§ Records shown:
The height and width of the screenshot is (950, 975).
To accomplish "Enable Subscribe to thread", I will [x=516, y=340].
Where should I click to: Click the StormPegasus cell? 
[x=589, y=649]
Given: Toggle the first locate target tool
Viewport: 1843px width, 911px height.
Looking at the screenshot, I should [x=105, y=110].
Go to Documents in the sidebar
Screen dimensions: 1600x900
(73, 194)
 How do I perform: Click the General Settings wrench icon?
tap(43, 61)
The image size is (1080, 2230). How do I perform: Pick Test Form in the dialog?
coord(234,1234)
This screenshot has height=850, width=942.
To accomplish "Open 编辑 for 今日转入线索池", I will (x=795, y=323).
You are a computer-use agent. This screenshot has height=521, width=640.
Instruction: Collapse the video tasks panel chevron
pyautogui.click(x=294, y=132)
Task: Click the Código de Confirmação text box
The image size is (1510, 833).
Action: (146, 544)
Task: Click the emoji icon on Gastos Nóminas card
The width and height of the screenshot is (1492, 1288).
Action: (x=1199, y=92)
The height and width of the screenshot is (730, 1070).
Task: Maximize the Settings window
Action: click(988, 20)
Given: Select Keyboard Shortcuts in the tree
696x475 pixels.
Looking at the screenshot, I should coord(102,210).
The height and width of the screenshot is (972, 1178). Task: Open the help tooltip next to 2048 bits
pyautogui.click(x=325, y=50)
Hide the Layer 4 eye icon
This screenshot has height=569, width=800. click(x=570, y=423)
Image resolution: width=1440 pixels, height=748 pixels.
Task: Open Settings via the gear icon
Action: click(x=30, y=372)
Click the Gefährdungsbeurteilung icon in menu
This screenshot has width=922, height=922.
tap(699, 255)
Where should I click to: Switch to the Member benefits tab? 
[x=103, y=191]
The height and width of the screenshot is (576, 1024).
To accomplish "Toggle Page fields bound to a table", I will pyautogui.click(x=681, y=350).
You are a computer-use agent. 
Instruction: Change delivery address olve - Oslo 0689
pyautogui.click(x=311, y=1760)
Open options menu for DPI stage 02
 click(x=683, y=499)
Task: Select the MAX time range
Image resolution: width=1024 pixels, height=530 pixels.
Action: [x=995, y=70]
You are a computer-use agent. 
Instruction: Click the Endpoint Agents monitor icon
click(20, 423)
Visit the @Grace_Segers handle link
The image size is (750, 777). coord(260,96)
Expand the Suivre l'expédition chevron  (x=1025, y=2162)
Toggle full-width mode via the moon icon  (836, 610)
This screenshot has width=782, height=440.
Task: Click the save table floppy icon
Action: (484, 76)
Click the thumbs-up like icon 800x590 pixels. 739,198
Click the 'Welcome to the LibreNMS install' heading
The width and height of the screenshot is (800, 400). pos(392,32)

§ Directions: Retype the whole listing exactly.

§ Solved exercise:
The height and width of the screenshot is (950, 975).
To accomplish "Enable Subscribe to thread", I will [x=516, y=340].
Where should I click to: Click the StormPegasus cell? 
[x=589, y=649]
Given: Toggle the first locate target tool
Viewport: 1843px width, 911px height.
Looking at the screenshot, I should [x=105, y=110].
Go to Documents in the sidebar
Screen dimensions: 1600x900
(73, 194)
 How do I perform: Click the General Settings wrench icon?
tap(43, 61)
The image size is (1080, 2230). How do I perform: Pick Test Form in the dialog?
coord(234,1234)
This screenshot has height=850, width=942.
To accomplish "Open 编辑 for 今日转入线索池", I will (x=795, y=323).
You are a computer-use agent. This screenshot has height=521, width=640.
Instruction: Collapse the video tasks panel chevron
pyautogui.click(x=294, y=132)
Task: Click the Código de Confirmação text box
The image size is (1510, 833).
Action: (146, 544)
Task: Click the emoji icon on Gastos Nóminas card
The width and height of the screenshot is (1492, 1288).
Action: (x=1199, y=92)
The height and width of the screenshot is (730, 1070).
Task: Maximize the Settings window
Action: click(988, 20)
Given: Select Keyboard Shortcuts in the tree
696x475 pixels.
Looking at the screenshot, I should coord(102,210).
The height and width of the screenshot is (972, 1178). Task: Open the help tooltip next to 2048 bits
pyautogui.click(x=325, y=50)
Hide the Layer 4 eye icon
This screenshot has height=569, width=800. click(x=570, y=423)
Image resolution: width=1440 pixels, height=748 pixels.
Task: Open Settings via the gear icon
Action: click(x=30, y=372)
Click the Gefährdungsbeurteilung icon in menu
This screenshot has width=922, height=922.
tap(699, 255)
Where should I click to: Switch to the Member benefits tab? 
[x=103, y=191]
The height and width of the screenshot is (576, 1024).
To accomplish "Toggle Page fields bound to a table", I will pyautogui.click(x=681, y=350).
You are a computer-use agent. 
Instruction: Change delivery address olve - Oslo 0689
pyautogui.click(x=311, y=1760)
Open options menu for DPI stage 02
 click(x=683, y=499)
Task: Select the MAX time range
Image resolution: width=1024 pixels, height=530 pixels.
Action: [x=995, y=70]
You are a computer-use agent. 
Instruction: Click the Endpoint Agents monitor icon
click(20, 423)
Visit the @Grace_Segers handle link
The image size is (750, 777). coord(260,96)
Expand the Suivre l'expédition chevron  (x=1025, y=2162)
Toggle full-width mode via the moon icon  (836, 610)
This screenshot has width=782, height=440.
Task: Click the save table floppy icon
Action: (484, 76)
Click the thumbs-up like icon 800x590 pixels. 739,198
Click the 'Welcome to the LibreNMS install' heading
The width and height of the screenshot is (800, 400). pos(392,32)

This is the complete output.